* Aim of the task: Please rewrite the lines below, starting from the line containing "Task: Switch Notes to gallery view" and ending with the line containing "Action: point(747,27)", both included. Raise every coordinate in their answers by 92 and leave everything else unchanged.

* Data rows:

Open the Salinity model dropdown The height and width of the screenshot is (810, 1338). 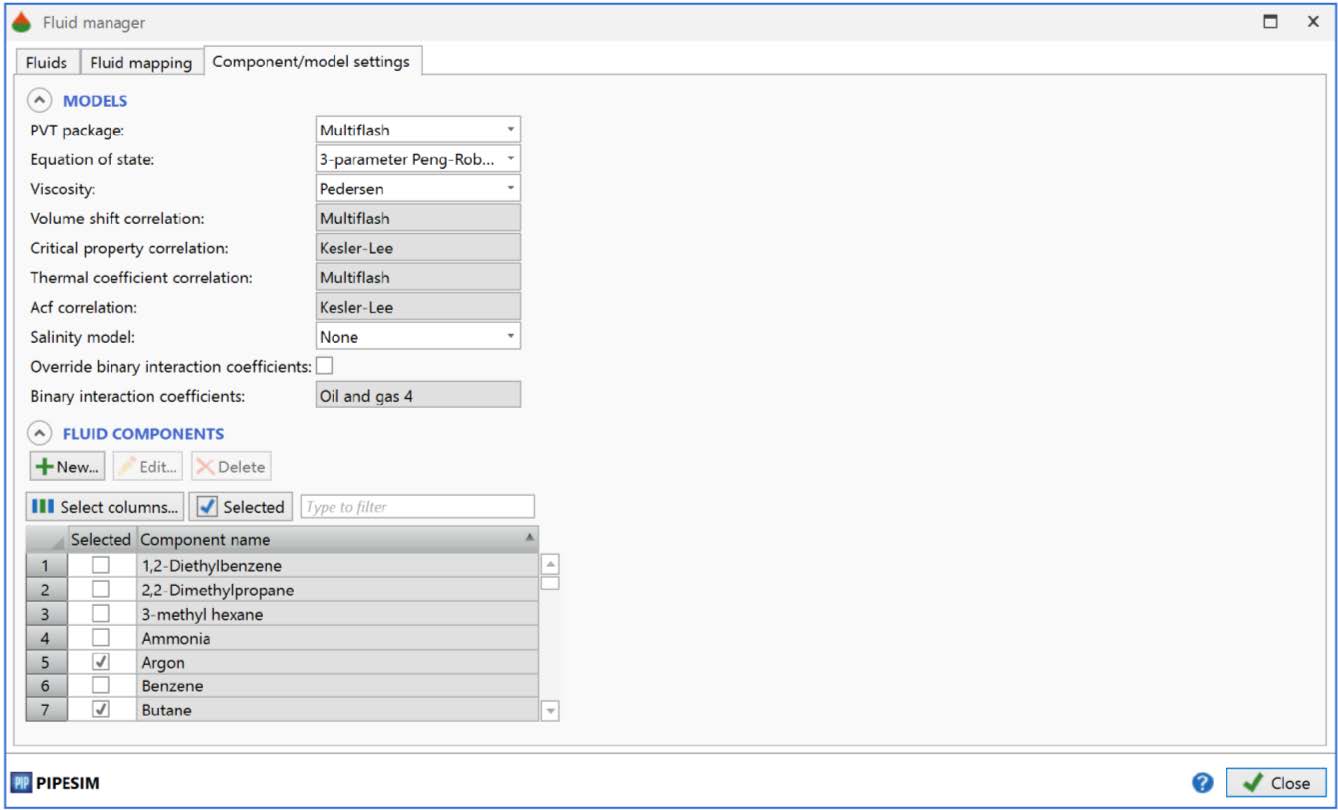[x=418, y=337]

* * *

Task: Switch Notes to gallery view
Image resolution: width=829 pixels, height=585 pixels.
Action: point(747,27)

==

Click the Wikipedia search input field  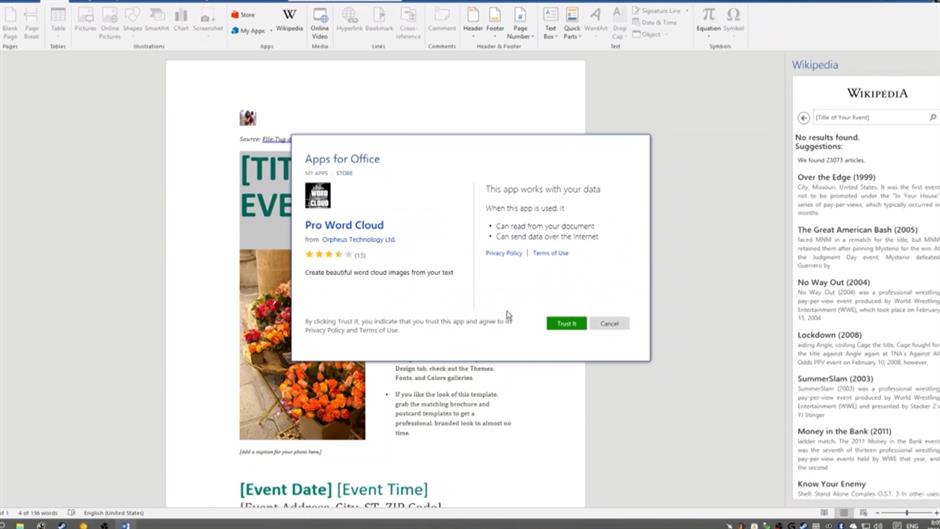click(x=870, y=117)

* Task solution:
Task: Switch Notes to gallery view
Image resolution: width=829 pixels, height=585 pixels.
Action: point(839,119)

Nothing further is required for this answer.